夜という時間がくちなしの印象まで変えてしまうのだ。
変わる?
自分は変わるのだろうか?
それとも変わらない方がいいのだろうか?
両親、親族、皇家の望みのままに育った。
これからもそうあり続けないといけない。
しかし本当に私がそれを望んでいる訳ではない。
いや出来れば壊したいかもしれない。
大人達の虚栄心と義務の為にそうあるべきだと思い続けてきた。
でも幾度となく達成出来た後に待っていたものは虚無感と孤独、苛立ちと寂しさだけだった。
このままレールが敷かれた人生。
そこから1ミリたりとも外れてはいけない人生を強要された幼い頃はそれを当然のように受け入れていた。
けれど思春期になり両親や親族の過度な期待や称賛さえ苛立ちを覚えずにはいられなかった。

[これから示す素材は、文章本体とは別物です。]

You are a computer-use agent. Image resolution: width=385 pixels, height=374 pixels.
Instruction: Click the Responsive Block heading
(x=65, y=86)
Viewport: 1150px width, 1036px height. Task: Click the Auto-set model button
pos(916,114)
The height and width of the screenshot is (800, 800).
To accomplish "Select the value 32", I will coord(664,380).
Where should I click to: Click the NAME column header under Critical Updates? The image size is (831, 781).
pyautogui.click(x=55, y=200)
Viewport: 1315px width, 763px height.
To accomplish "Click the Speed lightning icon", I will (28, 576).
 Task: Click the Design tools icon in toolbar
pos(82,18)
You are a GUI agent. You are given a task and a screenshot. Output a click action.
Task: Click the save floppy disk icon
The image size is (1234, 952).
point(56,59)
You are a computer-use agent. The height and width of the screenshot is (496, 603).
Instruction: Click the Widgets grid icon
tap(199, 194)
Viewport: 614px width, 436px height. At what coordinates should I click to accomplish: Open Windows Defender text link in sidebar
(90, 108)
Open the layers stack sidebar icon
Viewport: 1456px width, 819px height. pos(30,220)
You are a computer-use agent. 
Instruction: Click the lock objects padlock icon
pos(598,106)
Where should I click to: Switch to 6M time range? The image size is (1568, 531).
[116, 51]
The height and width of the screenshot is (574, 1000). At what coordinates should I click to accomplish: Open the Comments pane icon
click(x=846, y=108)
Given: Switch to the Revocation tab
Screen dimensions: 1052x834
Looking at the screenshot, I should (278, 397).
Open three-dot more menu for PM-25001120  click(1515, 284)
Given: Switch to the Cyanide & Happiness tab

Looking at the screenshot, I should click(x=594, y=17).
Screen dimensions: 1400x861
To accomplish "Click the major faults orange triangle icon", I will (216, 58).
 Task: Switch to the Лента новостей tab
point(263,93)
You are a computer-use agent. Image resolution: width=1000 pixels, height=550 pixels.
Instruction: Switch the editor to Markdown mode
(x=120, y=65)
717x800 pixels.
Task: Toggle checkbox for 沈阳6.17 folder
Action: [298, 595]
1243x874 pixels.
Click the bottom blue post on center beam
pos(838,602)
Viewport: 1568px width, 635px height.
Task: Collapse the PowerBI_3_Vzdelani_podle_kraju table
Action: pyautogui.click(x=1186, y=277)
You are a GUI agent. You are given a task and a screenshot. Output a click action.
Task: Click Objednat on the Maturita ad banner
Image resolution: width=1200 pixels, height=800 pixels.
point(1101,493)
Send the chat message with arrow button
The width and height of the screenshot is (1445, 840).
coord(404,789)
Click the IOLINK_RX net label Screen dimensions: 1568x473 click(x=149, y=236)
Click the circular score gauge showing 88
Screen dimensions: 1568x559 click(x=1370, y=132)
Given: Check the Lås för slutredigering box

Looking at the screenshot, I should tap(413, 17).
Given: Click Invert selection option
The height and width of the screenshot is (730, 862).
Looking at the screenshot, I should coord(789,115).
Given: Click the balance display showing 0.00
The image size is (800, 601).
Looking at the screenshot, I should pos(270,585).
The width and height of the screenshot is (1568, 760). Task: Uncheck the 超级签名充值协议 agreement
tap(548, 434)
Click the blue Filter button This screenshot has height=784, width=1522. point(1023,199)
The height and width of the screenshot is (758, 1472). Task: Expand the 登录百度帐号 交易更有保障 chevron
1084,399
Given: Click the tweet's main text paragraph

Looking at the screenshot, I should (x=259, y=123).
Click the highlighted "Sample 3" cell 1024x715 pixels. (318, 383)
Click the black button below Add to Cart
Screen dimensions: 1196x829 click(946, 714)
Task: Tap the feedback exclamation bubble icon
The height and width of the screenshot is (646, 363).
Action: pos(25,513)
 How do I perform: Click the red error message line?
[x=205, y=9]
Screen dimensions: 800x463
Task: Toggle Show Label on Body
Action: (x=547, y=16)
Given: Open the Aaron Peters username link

そんな疑問と葛藤が泥々と胸の奥で髑髏を巻くように煮えたぎっていた。
そんな心の葛藤をかかえながら美しい庭園を歩きながらも、その瞳に風景はまったく映っていない。
そしてがむしゃらに突然無性に走り出したくなった。
一気走り始めるまるで何かから逃げる様に、何も考えずにひたすら息があがるまで庭園の中を走り抜けた。
バタッ!!
何かが倒れた鈍く激しい音が暗闇に響く。
無意識にその音の方へと視線が向くと次にはすでに足が動いて近くの木陰に身を潜めた。
何か見てはいけないような、そして見たいようなそんな好奇心でだろうか?
自分でもわからない。
月光を遮っていた雲の靄がしだいに薄く段々と空は晴れてゆき、空には妖しくも透明な優しい光を深い皇宮の庭園を照らし始めていた。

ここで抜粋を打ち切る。